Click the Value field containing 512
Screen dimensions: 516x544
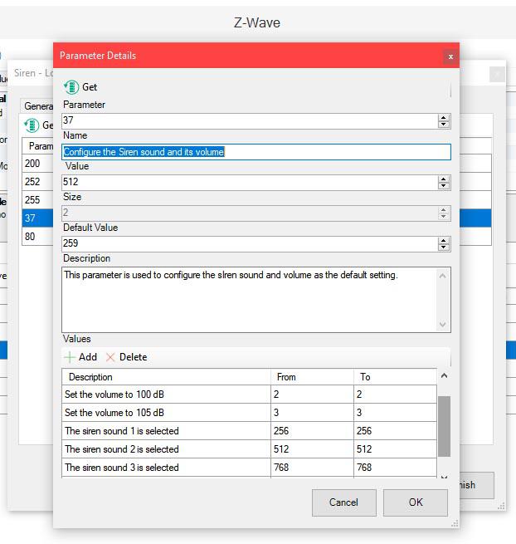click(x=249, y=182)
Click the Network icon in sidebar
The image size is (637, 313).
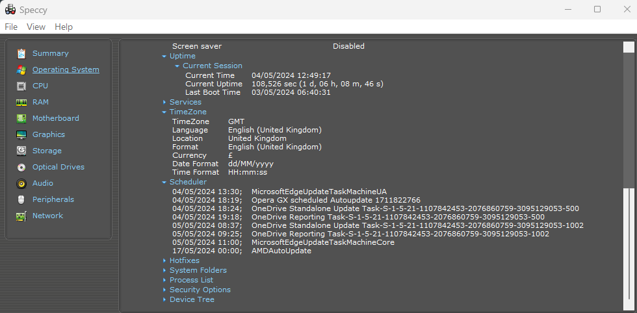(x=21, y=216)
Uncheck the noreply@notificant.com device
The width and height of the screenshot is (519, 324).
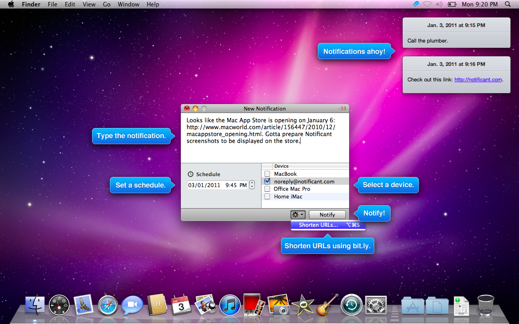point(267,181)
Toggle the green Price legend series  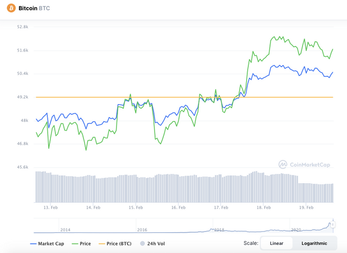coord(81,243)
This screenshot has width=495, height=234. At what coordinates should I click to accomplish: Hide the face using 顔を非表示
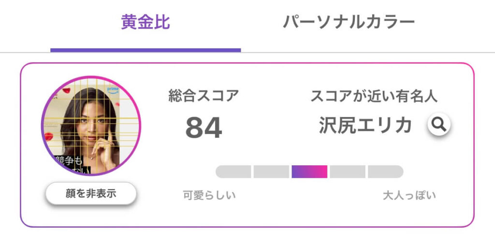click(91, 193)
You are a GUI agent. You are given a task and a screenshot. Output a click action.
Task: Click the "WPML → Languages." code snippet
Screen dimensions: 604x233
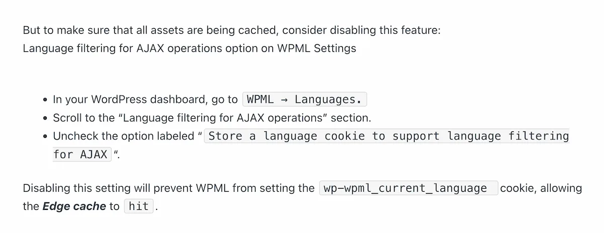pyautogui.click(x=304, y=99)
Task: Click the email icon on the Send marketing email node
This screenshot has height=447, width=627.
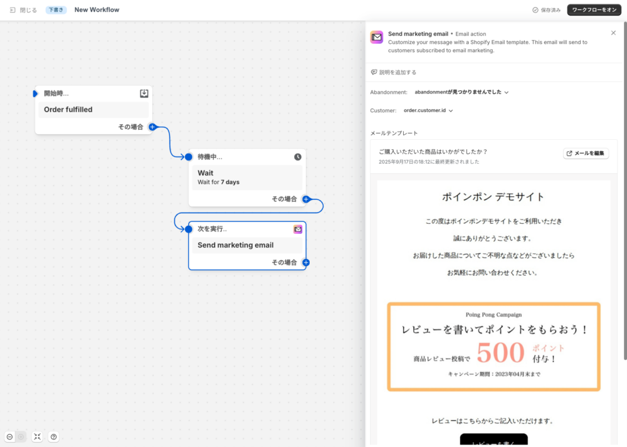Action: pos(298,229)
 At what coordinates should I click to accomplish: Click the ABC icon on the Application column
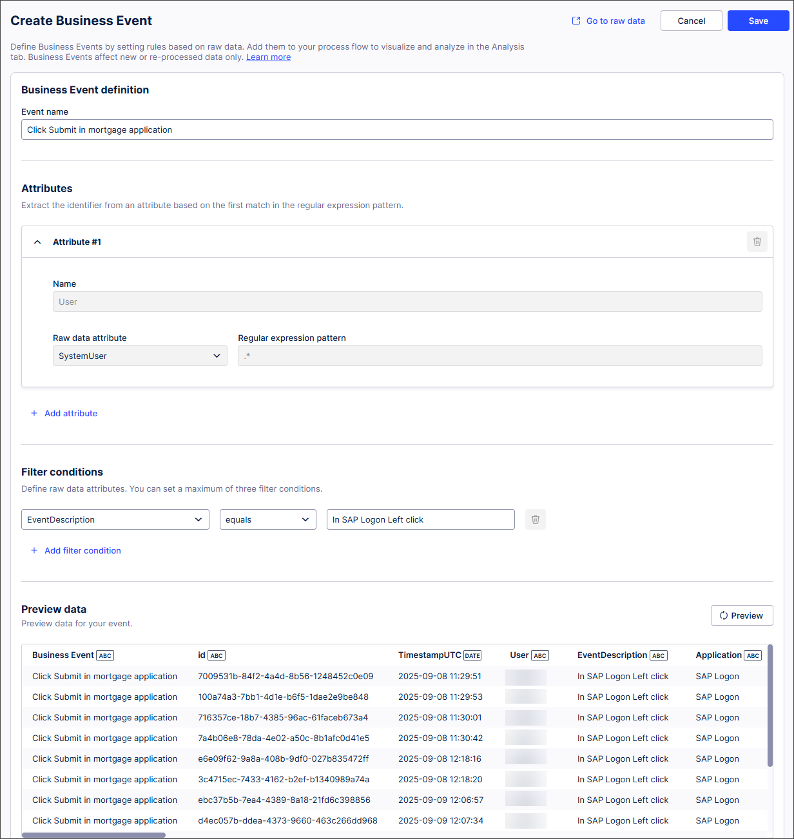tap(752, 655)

▬▬▬▬▬▬

Task objective. Would you retype exactly the lines running from the line that contains "You are a GUI" through the end of the listing above, both included? Skip every picture.

Answer box.
You are a GUI agent. You are given a task and a screenshot. Output a click action.
Task: Click the "WPML → Languages." code snippet
Screen dimensions: 604x233
pyautogui.click(x=304, y=99)
Task: Click the email icon on the Send marketing email node
This screenshot has height=447, width=627.
Action: pos(298,229)
 At what coordinates should I click to accomplish: Click the ABC icon on the Application column
tap(752, 655)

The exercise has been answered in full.